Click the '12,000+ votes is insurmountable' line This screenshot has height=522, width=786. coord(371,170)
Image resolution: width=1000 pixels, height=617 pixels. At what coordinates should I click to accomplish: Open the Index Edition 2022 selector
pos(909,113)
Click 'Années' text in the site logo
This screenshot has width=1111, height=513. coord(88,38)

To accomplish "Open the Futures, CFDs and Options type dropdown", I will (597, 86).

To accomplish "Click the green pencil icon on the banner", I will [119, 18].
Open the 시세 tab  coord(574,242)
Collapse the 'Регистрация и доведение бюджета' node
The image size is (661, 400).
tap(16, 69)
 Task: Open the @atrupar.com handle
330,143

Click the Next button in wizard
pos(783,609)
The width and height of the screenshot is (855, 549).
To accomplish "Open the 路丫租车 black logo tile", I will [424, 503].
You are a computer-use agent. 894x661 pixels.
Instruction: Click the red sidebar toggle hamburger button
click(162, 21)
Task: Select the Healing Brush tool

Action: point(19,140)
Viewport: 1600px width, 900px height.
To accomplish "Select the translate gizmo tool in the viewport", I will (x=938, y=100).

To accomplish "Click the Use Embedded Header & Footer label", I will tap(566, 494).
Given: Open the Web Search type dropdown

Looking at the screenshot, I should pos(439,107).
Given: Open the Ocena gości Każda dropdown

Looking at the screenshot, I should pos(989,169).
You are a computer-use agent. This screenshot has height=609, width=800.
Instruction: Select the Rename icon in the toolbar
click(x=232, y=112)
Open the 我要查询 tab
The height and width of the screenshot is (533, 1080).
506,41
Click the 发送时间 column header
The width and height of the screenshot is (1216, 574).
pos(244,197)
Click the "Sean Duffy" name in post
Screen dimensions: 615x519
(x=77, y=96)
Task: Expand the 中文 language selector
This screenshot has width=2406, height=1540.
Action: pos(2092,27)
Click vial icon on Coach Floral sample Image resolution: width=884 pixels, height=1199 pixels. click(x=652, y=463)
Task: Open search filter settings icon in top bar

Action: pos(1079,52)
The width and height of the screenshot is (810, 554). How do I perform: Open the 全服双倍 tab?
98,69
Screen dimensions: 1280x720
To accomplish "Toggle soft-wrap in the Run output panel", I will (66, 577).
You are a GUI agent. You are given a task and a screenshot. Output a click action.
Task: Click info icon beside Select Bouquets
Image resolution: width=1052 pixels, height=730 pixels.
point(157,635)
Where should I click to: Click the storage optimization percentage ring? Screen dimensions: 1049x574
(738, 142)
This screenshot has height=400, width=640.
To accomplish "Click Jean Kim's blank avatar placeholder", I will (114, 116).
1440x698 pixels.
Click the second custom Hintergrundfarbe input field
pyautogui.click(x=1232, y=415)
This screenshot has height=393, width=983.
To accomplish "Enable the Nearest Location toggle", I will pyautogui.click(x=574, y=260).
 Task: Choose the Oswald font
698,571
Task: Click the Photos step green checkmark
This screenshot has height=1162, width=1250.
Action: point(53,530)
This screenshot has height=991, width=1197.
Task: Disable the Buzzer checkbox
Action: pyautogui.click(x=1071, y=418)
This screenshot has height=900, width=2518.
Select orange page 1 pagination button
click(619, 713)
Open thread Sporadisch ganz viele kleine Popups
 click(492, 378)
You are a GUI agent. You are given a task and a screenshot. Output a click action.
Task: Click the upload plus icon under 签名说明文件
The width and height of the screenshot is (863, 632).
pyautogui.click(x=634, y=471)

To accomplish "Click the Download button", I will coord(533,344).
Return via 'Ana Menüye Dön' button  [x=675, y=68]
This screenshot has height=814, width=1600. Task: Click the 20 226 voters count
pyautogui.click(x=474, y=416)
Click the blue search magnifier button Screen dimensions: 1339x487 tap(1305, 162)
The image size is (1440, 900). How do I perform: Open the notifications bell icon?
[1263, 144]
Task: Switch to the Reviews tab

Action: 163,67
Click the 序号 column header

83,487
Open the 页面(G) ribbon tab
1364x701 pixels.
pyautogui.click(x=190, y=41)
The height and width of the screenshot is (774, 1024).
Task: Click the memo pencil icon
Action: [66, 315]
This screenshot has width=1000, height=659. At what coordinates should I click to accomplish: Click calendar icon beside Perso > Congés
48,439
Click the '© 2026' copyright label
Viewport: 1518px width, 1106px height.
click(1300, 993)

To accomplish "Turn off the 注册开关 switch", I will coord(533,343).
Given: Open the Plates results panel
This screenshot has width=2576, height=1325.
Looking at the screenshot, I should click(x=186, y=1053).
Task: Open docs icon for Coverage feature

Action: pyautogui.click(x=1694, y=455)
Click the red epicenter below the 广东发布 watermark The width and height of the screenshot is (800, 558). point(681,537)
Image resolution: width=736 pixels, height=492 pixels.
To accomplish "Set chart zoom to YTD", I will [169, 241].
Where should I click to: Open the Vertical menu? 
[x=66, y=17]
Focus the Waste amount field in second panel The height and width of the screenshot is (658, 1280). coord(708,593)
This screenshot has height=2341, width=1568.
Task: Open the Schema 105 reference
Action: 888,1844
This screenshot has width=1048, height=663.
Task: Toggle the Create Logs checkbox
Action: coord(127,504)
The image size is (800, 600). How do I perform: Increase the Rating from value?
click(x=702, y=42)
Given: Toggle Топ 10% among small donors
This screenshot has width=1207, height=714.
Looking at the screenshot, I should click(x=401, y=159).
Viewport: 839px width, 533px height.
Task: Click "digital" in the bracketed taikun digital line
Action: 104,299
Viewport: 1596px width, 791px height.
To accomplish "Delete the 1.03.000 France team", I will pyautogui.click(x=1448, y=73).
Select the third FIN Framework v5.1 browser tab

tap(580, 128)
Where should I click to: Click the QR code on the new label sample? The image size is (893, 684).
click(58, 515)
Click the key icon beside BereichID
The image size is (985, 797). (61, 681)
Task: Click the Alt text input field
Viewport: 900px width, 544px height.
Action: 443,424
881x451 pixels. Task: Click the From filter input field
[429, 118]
- - -
• PROBLEM STATEMENT:
Repeat all of the data exactly as given.

• PROBLEM SOLUTION:
Click the '12,000+ votes is insurmountable' line This screenshot has height=522, width=786. coord(371,170)
Image resolution: width=1000 pixels, height=617 pixels. At what coordinates should I click to accomplish: Open the Index Edition 2022 selector
pos(909,113)
Click 'Années' text in the site logo
This screenshot has width=1111, height=513. coord(88,38)

To accomplish "Open the Futures, CFDs and Options type dropdown", I will (597, 86).

To accomplish "Click the green pencil icon on the banner", I will [119, 18].
Open the 시세 tab  coord(574,242)
Collapse the 'Регистрация и доведение бюджета' node
The image size is (661, 400).
tap(16, 69)
 Task: Open the @atrupar.com handle
330,143

Click the Next button in wizard
pos(783,609)
The width and height of the screenshot is (855, 549).
To accomplish "Open the 路丫租车 black logo tile", I will [424, 503].
You are a computer-use agent. 894x661 pixels.
Instruction: Click the red sidebar toggle hamburger button
click(162, 21)
Task: Select the Healing Brush tool

Action: point(19,140)
Viewport: 1600px width, 900px height.
To accomplish "Select the translate gizmo tool in the viewport", I will (x=938, y=100).

To accomplish "Click the Use Embedded Header & Footer label", I will tap(566, 494).
Given: Open the Web Search type dropdown

Looking at the screenshot, I should pos(439,107).
Given: Open the Ocena gości Każda dropdown

Looking at the screenshot, I should pos(989,169).
You are a computer-use agent. This screenshot has height=609, width=800.
Instruction: Select the Rename icon in the toolbar
click(x=232, y=112)
Open the 我要查询 tab
The height and width of the screenshot is (533, 1080).
506,41
Click the 发送时间 column header
The width and height of the screenshot is (1216, 574).
pos(244,197)
Click the "Sean Duffy" name in post
Screen dimensions: 615x519
(x=77, y=96)
Task: Expand the 中文 language selector
This screenshot has width=2406, height=1540.
Action: pos(2092,27)
Click vial icon on Coach Floral sample Image resolution: width=884 pixels, height=1199 pixels. click(x=652, y=463)
Task: Open search filter settings icon in top bar

Action: pos(1079,52)
The width and height of the screenshot is (810, 554). How do I perform: Open the 全服双倍 tab?
98,69
Screen dimensions: 1280x720
To accomplish "Toggle soft-wrap in the Run output panel", I will (66, 577).
You are a GUI agent. You are given a task and a screenshot. Output a click action.
Task: Click info icon beside Select Bouquets
Image resolution: width=1052 pixels, height=730 pixels.
point(157,635)
Where should I click to: Click the storage optimization percentage ring? Screen dimensions: 1049x574
(738, 142)
This screenshot has height=400, width=640.
To accomplish "Click Jean Kim's blank avatar placeholder", I will (114, 116).
1440x698 pixels.
Click the second custom Hintergrundfarbe input field
pyautogui.click(x=1232, y=415)
This screenshot has height=393, width=983.
To accomplish "Enable the Nearest Location toggle", I will pyautogui.click(x=574, y=260).
 Task: Choose the Oswald font
698,571
Task: Click the Photos step green checkmark
This screenshot has height=1162, width=1250.
Action: point(53,530)
This screenshot has height=991, width=1197.
Task: Disable the Buzzer checkbox
Action: pyautogui.click(x=1071, y=418)
This screenshot has height=900, width=2518.
Select orange page 1 pagination button
click(619, 713)
Open thread Sporadisch ganz viele kleine Popups
 click(492, 378)
You are a GUI agent. You are given a task and a screenshot. Output a click action.
Task: Click the upload plus icon under 签名说明文件
The width and height of the screenshot is (863, 632).
pyautogui.click(x=634, y=471)

To accomplish "Click the Download button", I will coord(533,344).
Return via 'Ana Menüye Dön' button  [x=675, y=68]
This screenshot has height=814, width=1600. Task: Click the 20 226 voters count
pyautogui.click(x=474, y=416)
Click the blue search magnifier button Screen dimensions: 1339x487 tap(1305, 162)
The image size is (1440, 900). How do I perform: Open the notifications bell icon?
[1263, 144]
Task: Switch to the Reviews tab

Action: 163,67
Click the 序号 column header

83,487
Open the 页面(G) ribbon tab
1364x701 pixels.
pyautogui.click(x=190, y=41)
The height and width of the screenshot is (774, 1024).
Task: Click the memo pencil icon
Action: [66, 315]
This screenshot has width=1000, height=659. At what coordinates should I click to accomplish: Click calendar icon beside Perso > Congés
48,439
Click the '© 2026' copyright label
Viewport: 1518px width, 1106px height.
click(1300, 993)

To accomplish "Turn off the 注册开关 switch", I will coord(533,343).
Given: Open the Plates results panel
This screenshot has width=2576, height=1325.
Looking at the screenshot, I should click(x=186, y=1053).
Task: Open docs icon for Coverage feature

Action: pyautogui.click(x=1694, y=455)
Click the red epicenter below the 广东发布 watermark The width and height of the screenshot is (800, 558). point(681,537)
Image resolution: width=736 pixels, height=492 pixels.
To accomplish "Set chart zoom to YTD", I will [169, 241].
Where should I click to: Open the Vertical menu? 
[x=66, y=17]
Focus the Waste amount field in second panel The height and width of the screenshot is (658, 1280). coord(708,593)
This screenshot has height=2341, width=1568.
Task: Open the Schema 105 reference
Action: 888,1844
This screenshot has width=1048, height=663.
Task: Toggle the Create Logs checkbox
Action: coord(127,504)
The image size is (800, 600). How do I perform: Increase the Rating from value?
click(x=702, y=42)
Given: Toggle Топ 10% among small donors
This screenshot has width=1207, height=714.
Looking at the screenshot, I should click(x=401, y=159).
Viewport: 839px width, 533px height.
Task: Click "digital" in the bracketed taikun digital line
Action: 104,299
Viewport: 1596px width, 791px height.
To accomplish "Delete the 1.03.000 France team", I will pyautogui.click(x=1448, y=73).
Select the third FIN Framework v5.1 browser tab

tap(580, 128)
Where should I click to: Click the QR code on the new label sample? The image size is (893, 684).
click(58, 515)
Click the key icon beside BereichID
The image size is (985, 797). (61, 681)
Task: Click the Alt text input field
Viewport: 900px width, 544px height.
Action: 443,424
881x451 pixels. Task: Click the From filter input field
[429, 118]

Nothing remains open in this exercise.